# Work instruction
Make an exact copy, without pictures, of the lines below from the one containing "You are a computer-use agent." to the last line, both ends included.

──────────────────────────────

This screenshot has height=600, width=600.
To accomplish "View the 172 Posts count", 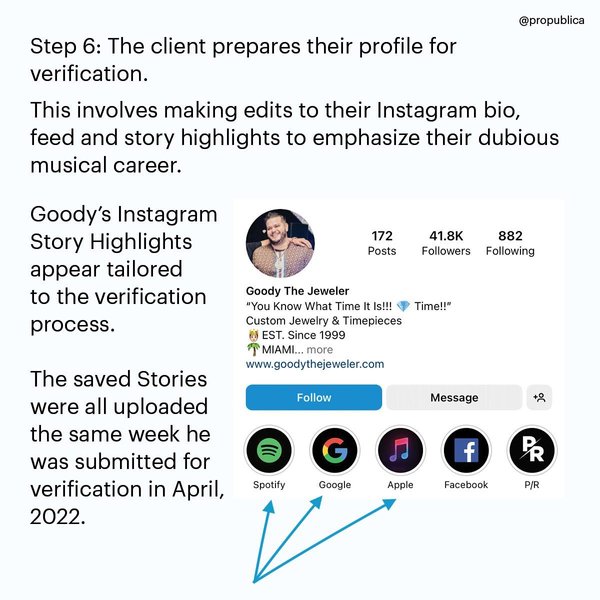I will tap(382, 243).
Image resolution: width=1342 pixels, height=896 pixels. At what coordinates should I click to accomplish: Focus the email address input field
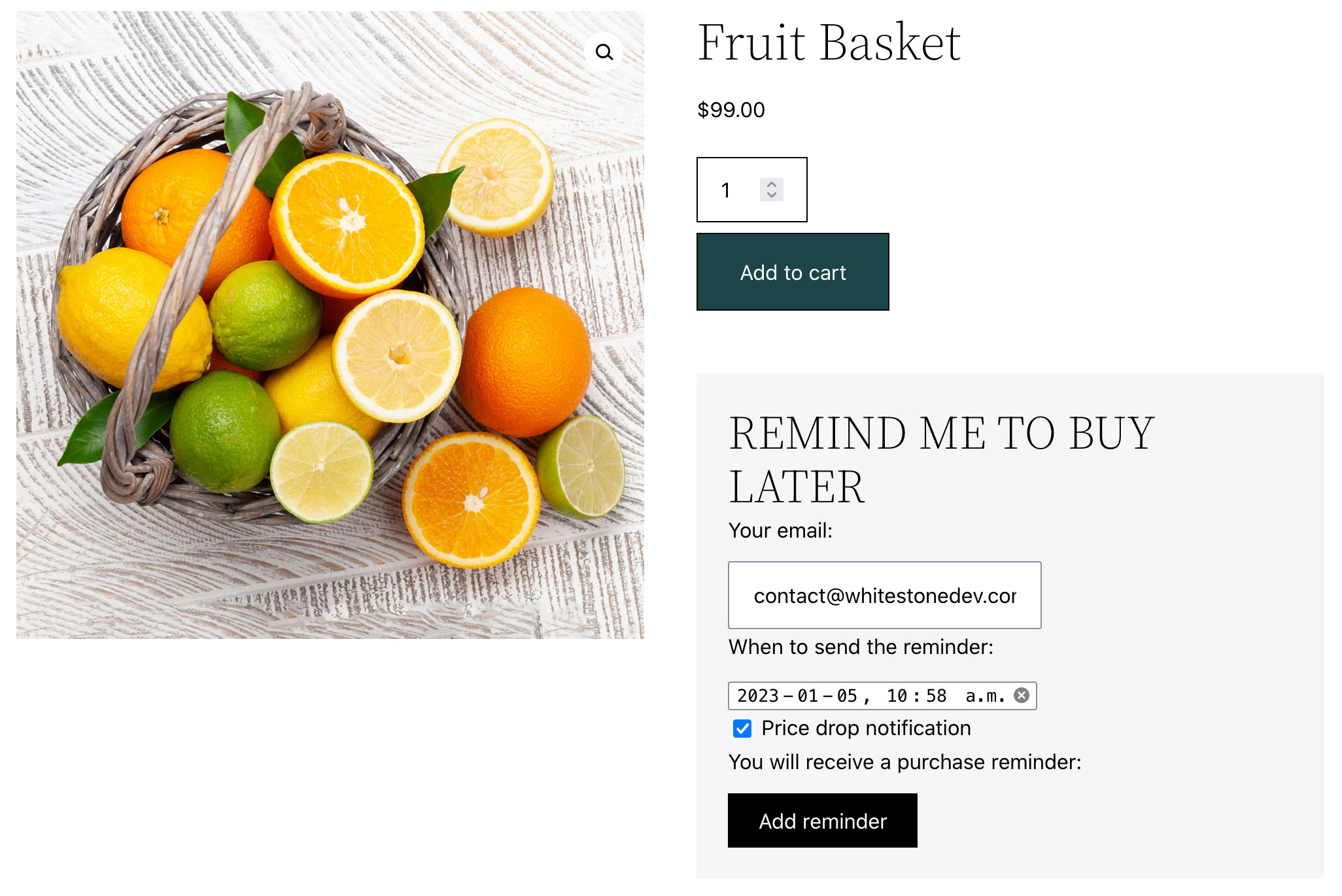tap(884, 595)
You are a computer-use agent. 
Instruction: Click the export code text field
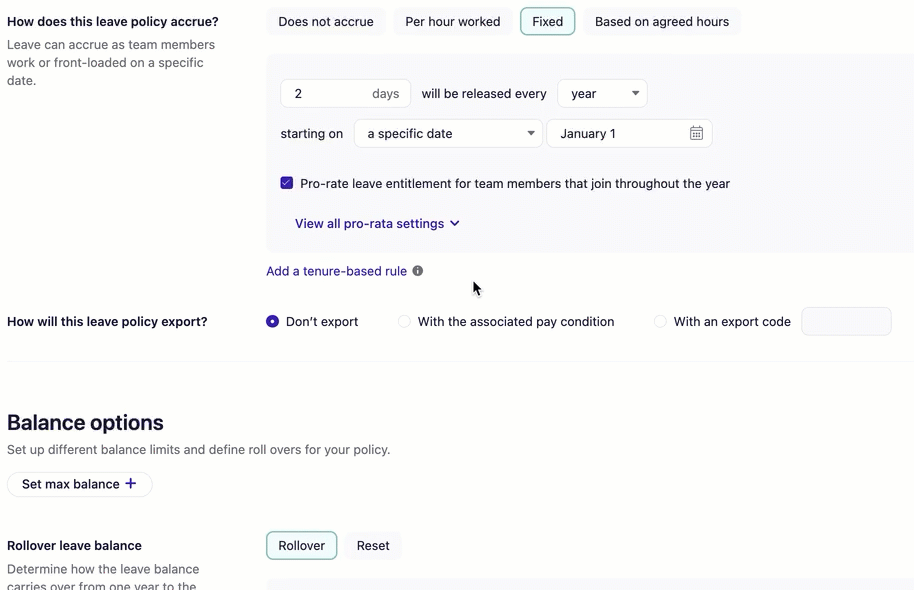[846, 322]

──────────────────────────────

# Answer space
You are a computer-use agent. 
Instruction: Click the export code text field
[846, 322]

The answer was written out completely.